For one of our projects we needed to receive, store and display to a UI a large amount of data in realtime. This data is generated by devices located around the world and represented network activity, device location and some other information. Performance was a key key metric for the project. End user should be able to track any device in as close to real time as possible, Whether they have 3 devices or 30,000.
The problem was how to receive all input data, process it and display it quickly.
We used a Redis cache on the Azure platform to solve the problem. Before Redis we’ve tried to use Azure Tables as a free, cloud-based and NoSQL database. But the performance of this service was not good enough, and it had some restrictions inappropriate for the project: max record size 1Mb, max field size 64Kb.
Because it is the fastest in-memory database today. As Redis stores data in RAM technology, access to this data is very fast. Redis supports many different data types. In the context of our project, a hash set is a useful data type because it allows us to store objects and change required properties without affecting the whole object. Redis has the ability to create and use custom data structures. Redis suggests two basic modes for data storage: Pipelining and Multiplexing. While the first method is faster the second warrants the execution of only one set of commands at a time (like transactions) in sequence.

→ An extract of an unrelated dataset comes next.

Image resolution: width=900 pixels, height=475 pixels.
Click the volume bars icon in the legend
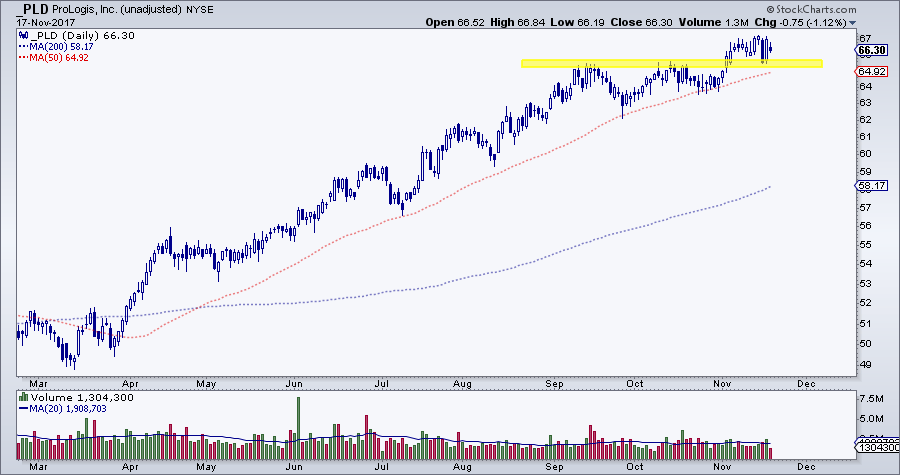click(x=22, y=397)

With Redis it is possible to build a cluster. Although it must be acknowledged that this cluster guarantees neither consistency, nor availability the Redis cluster increases reliability and speed.
Of course Redis also has disadvantages. The main ones:
- It is single threaded.
- There is a high possibility that part of the data is lost, especially when we cache a large bulk of data.

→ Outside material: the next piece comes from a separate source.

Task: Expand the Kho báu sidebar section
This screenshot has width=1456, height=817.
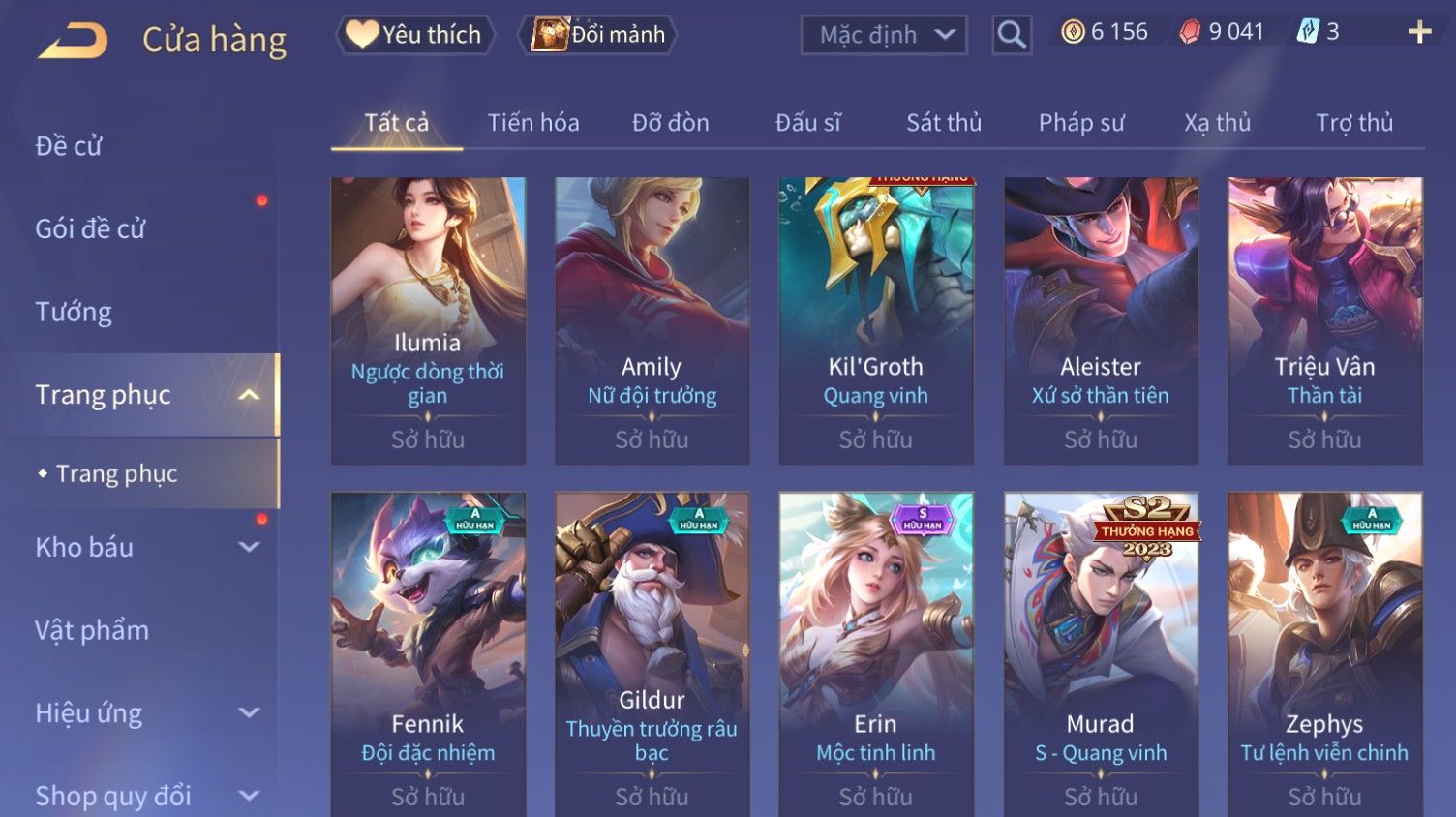Action: (249, 547)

The first disadvantage is actually is not a disadvantage since Efficiency is provided by Azure. The second problem we solved by using blob-objects. They are significantly slower but acceptable on small amounts of data managed in blobs.
Why Azure platform?
Actually, there are a lot of platforms compatible with the Redis cache and tools to manage it. We’ve already been using Azure products in the project: Azure Blobs and Azure Search. It made sense to continue to use the platform. Azure gives us handy set of features:
- Useful interface to show and manage Redis database,
- Easy database scaling.
For the future, it is important to have the ability to build a Redis-cluster and Azure also allows us to do it.
Implementation of Redis
On our project we use Redis to cache data from various devices that work around the world. Redis (and blobs) cache data about a device, its network state, geo-data (where devices are located), any counters (like, how many devices in one country, analytics). We use strings, set, and hash set data types.
Screen 1 displays a hash set data structure in Redis. Key is some unique key, like geolocation. Name is unique sub-key, like name of country. Value is any text value, like how many devices are located in the country.

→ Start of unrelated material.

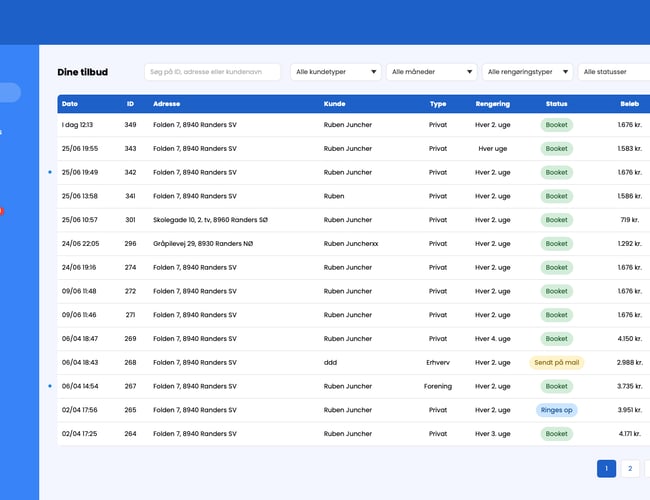
Task: Click the blue unread dot beside offer 342
Action: pyautogui.click(x=50, y=172)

Screen 1. Typical data structure in Redis. The UI from free, cross-platform, open source tool for Microsoft Azure developers
The Screen 2 displays a typical loading of the system. The blue chart represents how many data items were read from Redis cache. The purple chart displays how many data items are read from blobs (that cover Redis). Around 88.3% of data was read from the Redis cache, at a good rate.
Finally, the commercial project we’ve developed is able to manage up to 150 millions devices in real time. Some nonsignificant amount of data is lost but blobs are able to compensate. Tools used were cost effective (see Azure Redis Cache Standard plan) but still allow us to build a well scalable application that works reliably and very fast.
Screen 2. Dataflow stores in cache (blue) and blobs (magenta) for twenty-four hours.